How efficient is your business? You can improve your company’s efficiency through the process of optimization and streamlining – getting rid of unnecessary steps and reducing your overall waste. Business processes form the basic building blocks of your company’s infrastructure, and most businesses are going to need to streamline these processes if they want to scale.
Write Down Your Business Processes
Small and medium sized business processes tend to grow organically. A business owner starts with something that works, intending to optimize it later — and then never gets the time necessary. You can begin streamlining your business by writing down your business processes.
- Create flowcharts for complex and important processes, such as product acquisition, or production.
- Draw out the structure of your business, including the Accounts Receivables and Accounts Payable departments, and how they interact.
- Have employees write out their own business processes, including day-to-day operations and scheduled tasks.
Once you have the appropriate documentation ready, you can start the process of optimization.
Ask Your Employees for Their Input
Employees are on the ground. Consequently, they’re often well-suited to give their own opinions on operational efficiency. Many employees will instinctively know the best ways of streamlining their own positions, even if they may not have the big picture. While you may not want to implement all their ideas, collecting their ideas can be extraordinarily valuable.
Invest in New Technology
Technology is often what small and medium-sized businesses use to scale upwards and to compete with larger enterprises. Through technology, a single individual can do the work of multiple individuals, and the business can improve its operations without increasing its overhead.

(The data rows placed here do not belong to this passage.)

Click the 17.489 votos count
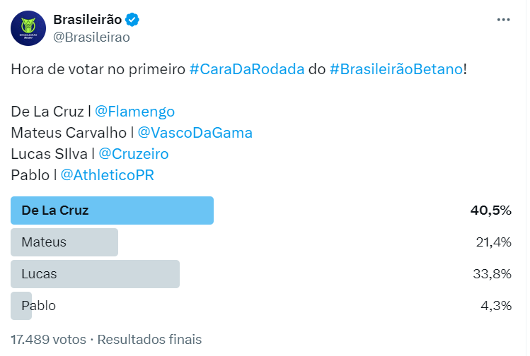Screen dimensions: 530x356 click(49, 339)
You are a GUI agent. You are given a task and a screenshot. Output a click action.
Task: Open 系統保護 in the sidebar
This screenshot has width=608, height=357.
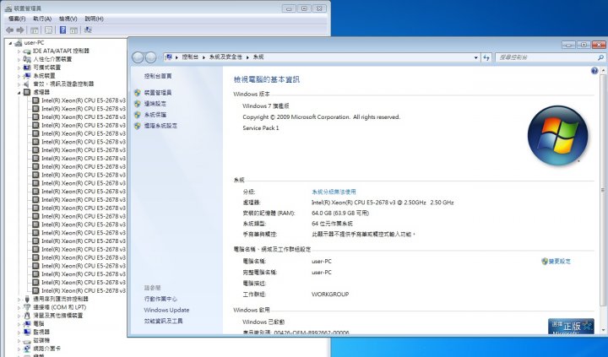(155, 115)
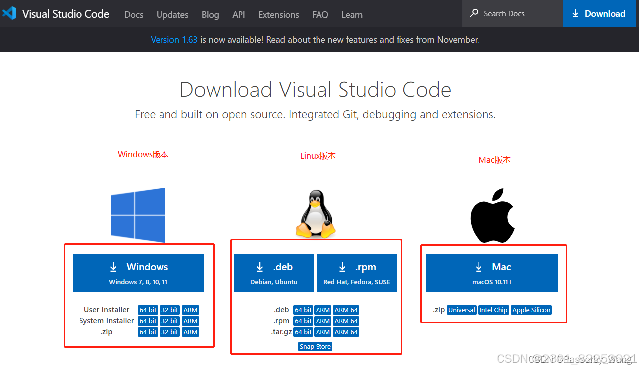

New technologies to explore include:
- Logistics and shipping solutions.
- Marketing automation and advertising suites.
- Customer relationship management platforms.

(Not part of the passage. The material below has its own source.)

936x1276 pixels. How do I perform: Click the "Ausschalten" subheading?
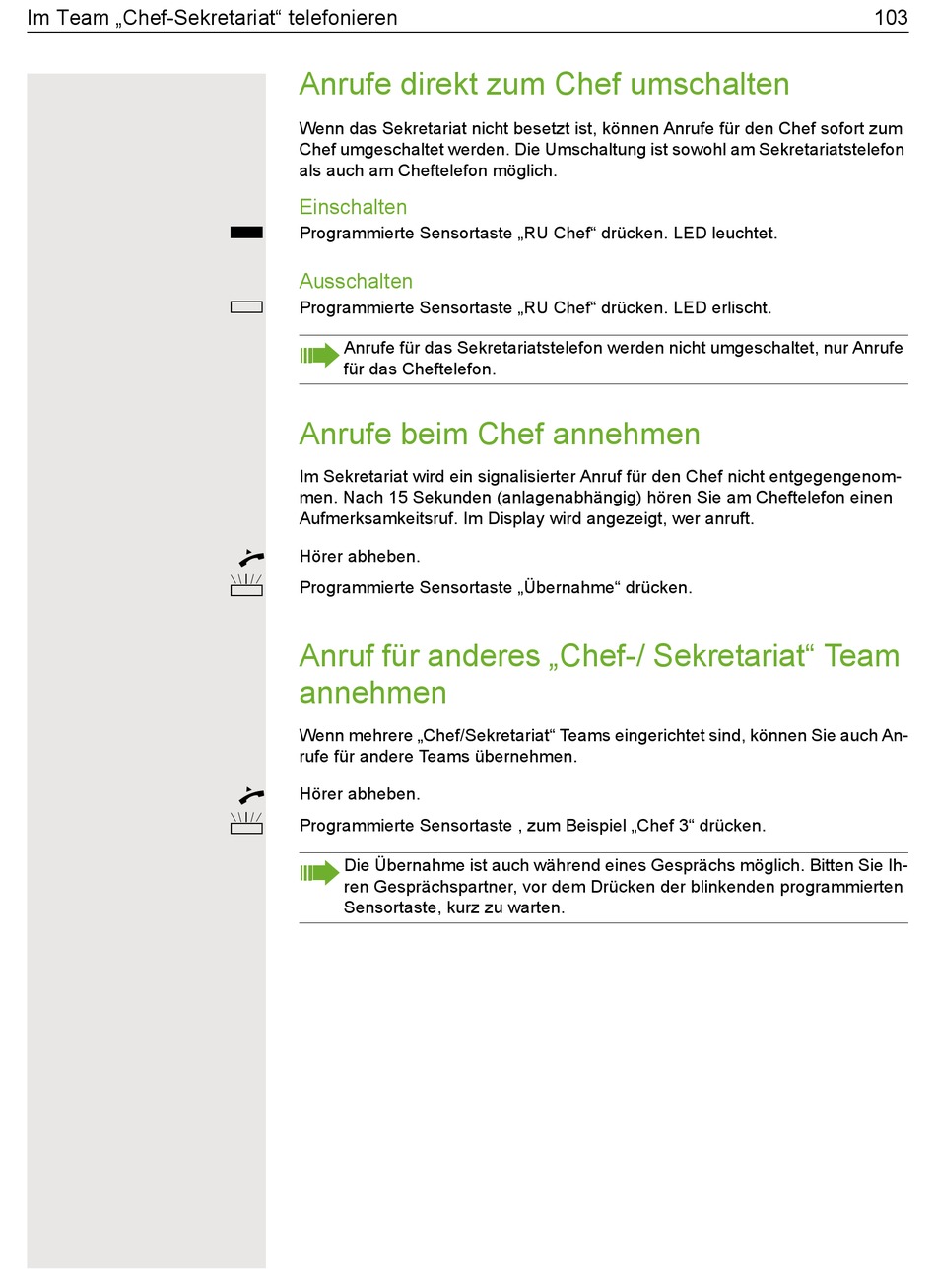point(356,282)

- Accounting, budgeting, and forecasting products.
- Communication and collaboration software.
If there are tasks that are taking a long time, such as projecting out future inventory, it’s likely there is a technological solution to complete that task. Modern business suites are extremely advanced and can use your company’s data to make detailed, complex, and accurate decisions.
Consider Outsourcing Tasks
Some tasks are simply too cumbersome to handle in-house. These tasks require specialists. You may be paying too much in work hours for your existing staff to complete these tasks; it may be cheaper to outsource them.
A few things that small businesses often outsource include:
- General bookkeeping and tax preparation. Instead of hiring an internal bookkeeper, a business can hire a company to handle everything for them.
- Payroll services. Even if a business does maintain an internal bookkeeper, payroll is often very difficult. It’s also time-consuming to scale.
- IT services. Most small companies can’t afford to keep IT staff at hand, but they do need their technology up and running. IT services can provide support as well as security.
- Cleaning services. If employees are spending a lot of time cleaning, organizing, and generally maintaining the offices, this is time that they aren’t spending working.
Some companies shy away from outsourcing because they would rather do everything in-house. However, the more that’s done in-house, the harder it is for a business to scale upwards.
Streamline Your Existing Processes
Once your business processes have been appropriately mapped and outsourced, it’s time to begin the process of streamlining. To streamline your business processes, try to identify:
- Additional steps that may not be necessary, such as steps that are duplicated further down in the business process.
- Processes that are being repeated by multiple people, or processes that could be combined into a larger, single process.
- Steps that exist to compensate for some failure in technology, such as trying to transfer data from one system to another.
- Processes that often need to be redone, whether it’s because it was done incorrectly or because it’s inherently inconvenient.
Try to modify all your processes at once. An iterative approach is better. Changing all your business processes at once is more likely to disrupt your business, leading to employees who resent and reject change.
Establish Benchmarks
When optimizing your business, it’s often worth it to learn from other, similar businesses. Look at the common processes within your industry. Industry magazines are an excellent way to learn more, as are business-focused trade magazines.
Businesses and their processes are constantly evolving, and many businesses are eager to show off the improved processes that they have developed. Don’t be afraid of looking into neighbouring industries as well; they may have some interesting ideas that you can apply to your own field.
Streamlining your business is a continual process. At intervals, you’ll need to review your business to ensure that it’s still well-optimized and functioning smoothly. However, a benefit to streamlining is that when there are fewer processes overall, there are also fewer things that can go wrong.